Last week, the council voted to permit competitions for most fall sports, such as cross-country, field hockey, golf, soccer and volleyball. However, the county deemed football, cheerleading and pompoms as high-risk sports that wouldn’t be allowed with full contact.

Montgomery County Public Schools teams returned to practice in February. At the beginning of this month, MCPS released a three-game football schedule that would start March 25 and end April 16. But it seemed the schedule would be scrapped.

“When Coach told me there was a good possibility we could play, I got extremely excited,” Bethesda-Chevy Chase senior Patricio Lara Navarrete said during the public hearing period of Friday’s virtual meeting. “And then all of a sudden the county was pulling the plug on us. The roller coaster of emotions was crushing.”

Many Montgomery County football coaches and players protested last week’s decision on social media and attended a rally in Rockville on Sunday. Other Maryland counties, such as Howard and Frederick, are conducting football seasons, but multiple games have been canceled because of coronavirus outbreaks. Prince George’s and Charles counties, meanwhile, are not playing football.

One Montgomery County council member said the council overlooked the importance of sports for high school students last week. The council also voted cheerleading and pompoms can participate in full activity. The council ruled masks are required during competition.

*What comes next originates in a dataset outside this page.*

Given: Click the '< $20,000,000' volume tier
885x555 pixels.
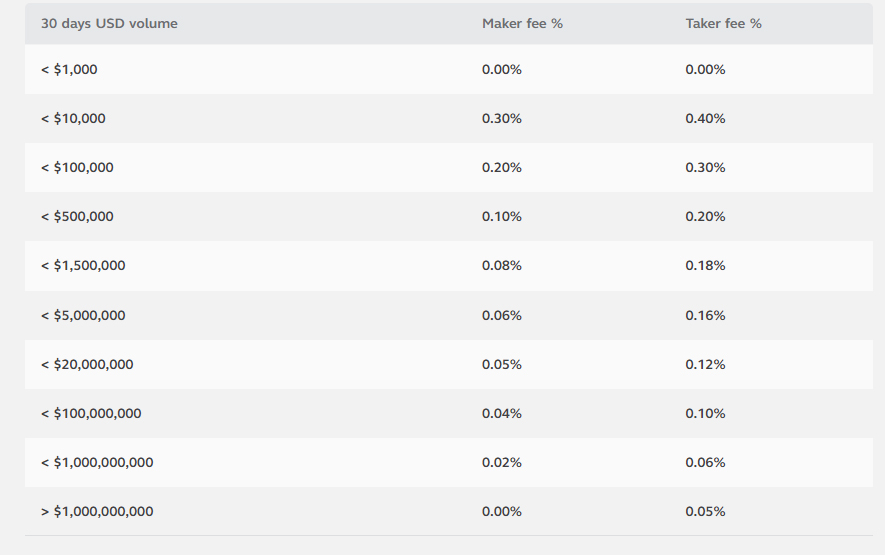Looking at the screenshot, I should point(87,365).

With only a week to prepare with full-contact practices, MCPS switched its football season’s first game to a “scrimmage format,” so teams will play only two official contests. There won’t be a postseason, and spectators are prohibited.

“It may seem to you that missing out on three games is not that much, but the truth is being able to play these three games can represent so much more,” Quince Orchard senior Dante Thompson said in Friday’s meeting. “These three games can help our emotional and social well-being, giving us a sense of purpose. For so many of us, these three games can represent a realization of a lifelong goal and an opportunity for a better future.”

In D.C., conditioning and practices began Thursday. The D.C. State Athletic Association scheduled spring sports competitions to start April 1. However, only some sports can hold full-contact practices and competitions, including baseball, softball, cross-country, track and field, golf and tennis. Football, basketball and lacrosse are a few sports that can perform conditioning but cannot practice or play.

The DCSAA plans to hold championships for baseball, softball, track and field and tennis in June.

“It is essential to the physical, emotional and mental well-being of student-athletes to return to physical activity and athletic competition as soon as it is deemed safe,” DCSAA Executive Director Clark Ray said in a statement. “This has been a difficult year for many of our youths, but the opportunity to return to athletics will have a positive impact for so many of our student-athletes.”